目录
一、GranphX的map操作:
def mapVertices[VD2](map:(VertexId, VD)=> VD2): Graph[VD2, ED]
def mapEdges[ED2](map: Edge[ED] => ED2): Graph[VD, ED2]
def mapTriplets[ED2](map: EdgeTriplet[VD, ED] => ED2): Graph[VD, ED2]
使用这些方法不会改变图的结构,所以这些操作符可以利用原有的图的structural indicies。所以不要用graph.vertices.map的方法来实现同样的操作。
mapEdges: transform each edge attribute in the graph using the map function.
实例:注意在mapEdges中使用的函数里,输入参数x是一个Edge对象,返回对象则是Edge的属性对象。在例子中,属性对象的类型并没有改变,(都是String)但属性的值有所变化。也可以变成其它的类型的对象。
val sheyouGraph = graph.mapEdges(x => {if("roommate".equals(x.attr)) "sheyou" else x.attr})
mapVertices: transform each vertex attribute in the graph using the map function
跟mapEdges类似,mapVerticies中传入的对象也是Vertex的实例化对象,返回值也是顶点的属性对象:
val oneAttrGraph = graph.mapVertices((id, attr) => {attr._1+ " is:"+attr._2})
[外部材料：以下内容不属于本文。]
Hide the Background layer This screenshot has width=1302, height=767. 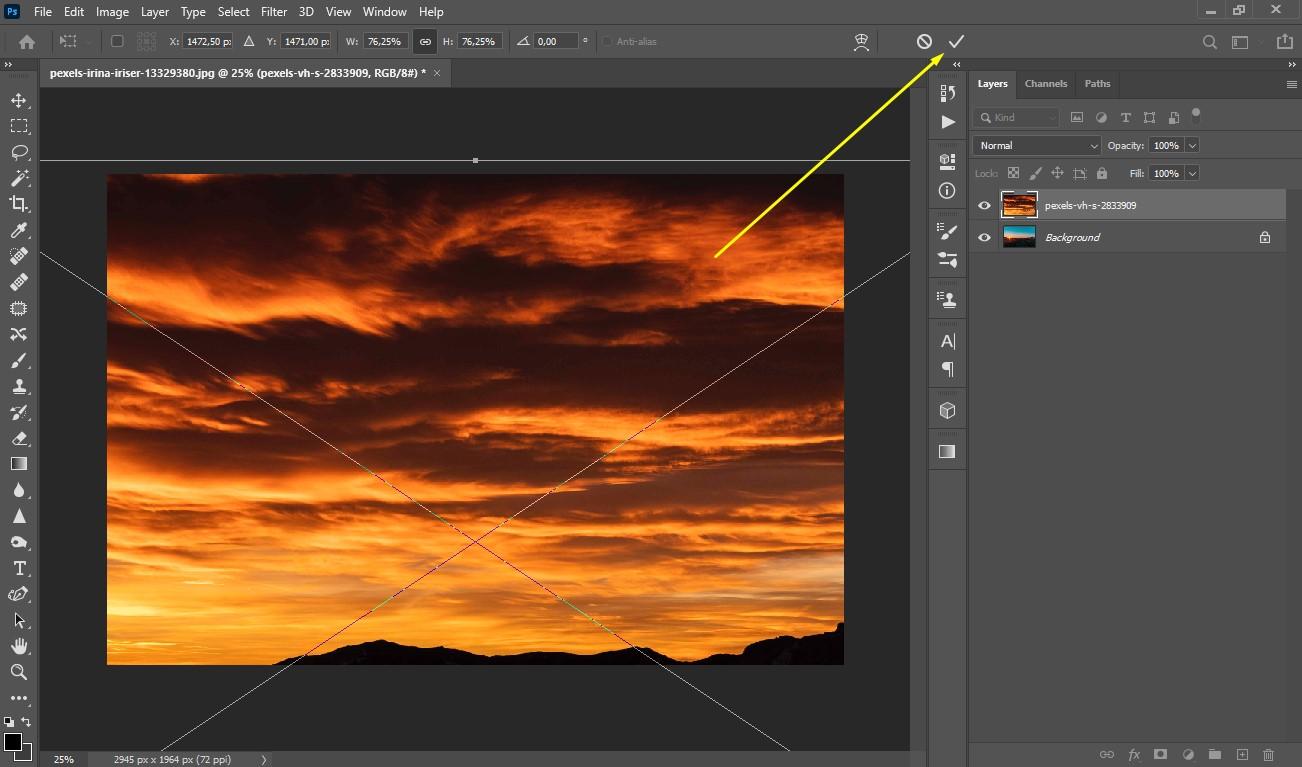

mapTriplets: Transforms each edge attribute using the map function, passing it the adjacent(临近的) vertex attributes as well.
也就是在mapTriplets中,与mapEdges不同的地方仅仅在于可以使用的作为map条件的东西多了邻近的顶点的属性,最终改变的东西仍然是edge的属性。如果转换中不需要根据顶点的属性,就直接用mapEdges就行了。
什么是Triplet:
Triplet的全称是EdgeTriplet,继承自Edge,所代表的entity是:An edge along with the vertex attributes of its neighboring vertices. 一个EdgeTriplet中包含srcId, dstId, attr(继承自Edge)和srcAttr和dstAttr五个属性。
graph.mapTriplets(triplet => {.....})
详解来自:https://www.jianshu.com/p/d9170a0723e4
二、代码综合实现
import org.apache.spark.graphx.{Edge, Graph, VertexId}
import org.apache.spark.rdd.RDD
import org.apache.spark.{SparkConf, SparkContext}
object MapGraphX {
def main(args: Array[String]): Unit = {
//设置运行环境
val conf = new SparkConf().setAppName("SimpleGraphX").setMaster("local")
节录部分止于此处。